**PROBLEM**
Reproduce each of the following rows verbatim.

**RECORDS SHOWN**
>> begin
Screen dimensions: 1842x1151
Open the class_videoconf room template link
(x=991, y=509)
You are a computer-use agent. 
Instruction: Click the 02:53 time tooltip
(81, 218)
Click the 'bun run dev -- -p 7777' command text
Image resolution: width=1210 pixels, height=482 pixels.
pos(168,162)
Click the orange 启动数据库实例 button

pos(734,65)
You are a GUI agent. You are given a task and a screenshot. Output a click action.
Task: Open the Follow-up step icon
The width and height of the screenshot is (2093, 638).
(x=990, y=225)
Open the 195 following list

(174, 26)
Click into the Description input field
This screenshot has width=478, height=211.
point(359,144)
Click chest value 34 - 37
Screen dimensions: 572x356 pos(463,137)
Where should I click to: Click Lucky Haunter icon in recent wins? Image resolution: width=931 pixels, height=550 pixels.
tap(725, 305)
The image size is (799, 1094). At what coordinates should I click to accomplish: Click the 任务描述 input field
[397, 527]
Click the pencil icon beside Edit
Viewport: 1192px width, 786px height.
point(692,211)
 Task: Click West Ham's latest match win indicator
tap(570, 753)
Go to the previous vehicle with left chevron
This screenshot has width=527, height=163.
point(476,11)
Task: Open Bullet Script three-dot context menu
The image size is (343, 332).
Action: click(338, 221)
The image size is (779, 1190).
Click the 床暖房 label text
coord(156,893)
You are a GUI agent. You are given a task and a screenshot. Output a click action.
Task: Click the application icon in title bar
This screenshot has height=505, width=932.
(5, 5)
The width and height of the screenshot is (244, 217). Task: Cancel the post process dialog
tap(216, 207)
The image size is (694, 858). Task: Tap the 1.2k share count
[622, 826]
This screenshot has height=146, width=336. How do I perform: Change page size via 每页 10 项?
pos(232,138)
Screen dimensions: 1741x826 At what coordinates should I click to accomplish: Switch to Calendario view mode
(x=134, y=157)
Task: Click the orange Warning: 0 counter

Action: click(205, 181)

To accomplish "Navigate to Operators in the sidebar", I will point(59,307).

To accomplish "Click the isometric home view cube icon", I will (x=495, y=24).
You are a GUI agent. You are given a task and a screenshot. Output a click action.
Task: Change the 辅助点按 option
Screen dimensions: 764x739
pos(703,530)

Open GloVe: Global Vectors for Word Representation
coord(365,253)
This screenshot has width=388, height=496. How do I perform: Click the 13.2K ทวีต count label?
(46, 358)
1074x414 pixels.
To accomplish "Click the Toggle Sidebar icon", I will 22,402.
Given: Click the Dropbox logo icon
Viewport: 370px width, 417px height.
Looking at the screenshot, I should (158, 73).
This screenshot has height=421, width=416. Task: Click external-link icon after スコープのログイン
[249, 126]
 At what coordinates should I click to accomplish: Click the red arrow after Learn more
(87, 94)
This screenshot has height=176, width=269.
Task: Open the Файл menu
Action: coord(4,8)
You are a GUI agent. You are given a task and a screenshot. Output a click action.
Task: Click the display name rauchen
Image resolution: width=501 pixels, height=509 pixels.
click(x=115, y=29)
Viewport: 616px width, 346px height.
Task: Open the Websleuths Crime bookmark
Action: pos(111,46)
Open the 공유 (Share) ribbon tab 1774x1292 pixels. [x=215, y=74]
>> end
**IN RESPONSE**
Screen dimensions: 1842x1151
Open the class_videoconf room template link
(x=991, y=509)
You are a computer-use agent. 
Instruction: Click the 02:53 time tooltip
(81, 218)
Click the 'bun run dev -- -p 7777' command text
Image resolution: width=1210 pixels, height=482 pixels.
pos(168,162)
Click the orange 启动数据库实例 button

pos(734,65)
You are a GUI agent. You are given a task and a screenshot. Output a click action.
Task: Open the Follow-up step icon
The width and height of the screenshot is (2093, 638).
(x=990, y=225)
Open the 195 following list

(174, 26)
Click into the Description input field
This screenshot has width=478, height=211.
point(359,144)
Click chest value 34 - 37
Screen dimensions: 572x356 pos(463,137)
Where should I click to: Click Lucky Haunter icon in recent wins? Image resolution: width=931 pixels, height=550 pixels.
tap(725, 305)
The image size is (799, 1094). At what coordinates should I click to accomplish: Click the 任务描述 input field
[397, 527]
Click the pencil icon beside Edit
Viewport: 1192px width, 786px height.
point(692,211)
 Task: Click West Ham's latest match win indicator
tap(570, 753)
Go to the previous vehicle with left chevron
This screenshot has width=527, height=163.
point(476,11)
Task: Open Bullet Script three-dot context menu
The image size is (343, 332).
Action: click(338, 221)
The image size is (779, 1190).
Click the 床暖房 label text
coord(156,893)
You are a GUI agent. You are given a task and a screenshot. Output a click action.
Task: Click the application icon in title bar
This screenshot has height=505, width=932.
(5, 5)
The width and height of the screenshot is (244, 217). Task: Cancel the post process dialog
tap(216, 207)
The image size is (694, 858). Task: Tap the 1.2k share count
[622, 826]
This screenshot has height=146, width=336. How do I perform: Change page size via 每页 10 项?
pos(232,138)
Screen dimensions: 1741x826 At what coordinates should I click to accomplish: Switch to Calendario view mode
(x=134, y=157)
Task: Click the orange Warning: 0 counter

Action: click(205, 181)

To accomplish "Navigate to Operators in the sidebar", I will point(59,307).

To accomplish "Click the isometric home view cube icon", I will (x=495, y=24).
You are a GUI agent. You are given a task and a screenshot. Output a click action.
Task: Change the 辅助点按 option
Screen dimensions: 764x739
pos(703,530)

Open GloVe: Global Vectors for Word Representation
coord(365,253)
This screenshot has width=388, height=496. How do I perform: Click the 13.2K ทวีต count label?
(46, 358)
1074x414 pixels.
To accomplish "Click the Toggle Sidebar icon", I will 22,402.
Given: Click the Dropbox logo icon
Viewport: 370px width, 417px height.
Looking at the screenshot, I should (158, 73).
This screenshot has height=421, width=416. Task: Click external-link icon after スコープのログイン
[249, 126]
 At what coordinates should I click to accomplish: Click the red arrow after Learn more
(87, 94)
This screenshot has height=176, width=269.
Task: Open the Файл menu
Action: coord(4,8)
You are a GUI agent. You are given a task and a screenshot. Output a click action.
Task: Click the display name rauchen
Image resolution: width=501 pixels, height=509 pixels.
click(x=115, y=29)
Viewport: 616px width, 346px height.
Task: Open the Websleuths Crime bookmark
Action: pos(111,46)
Open the 공유 (Share) ribbon tab 1774x1292 pixels. [x=215, y=74]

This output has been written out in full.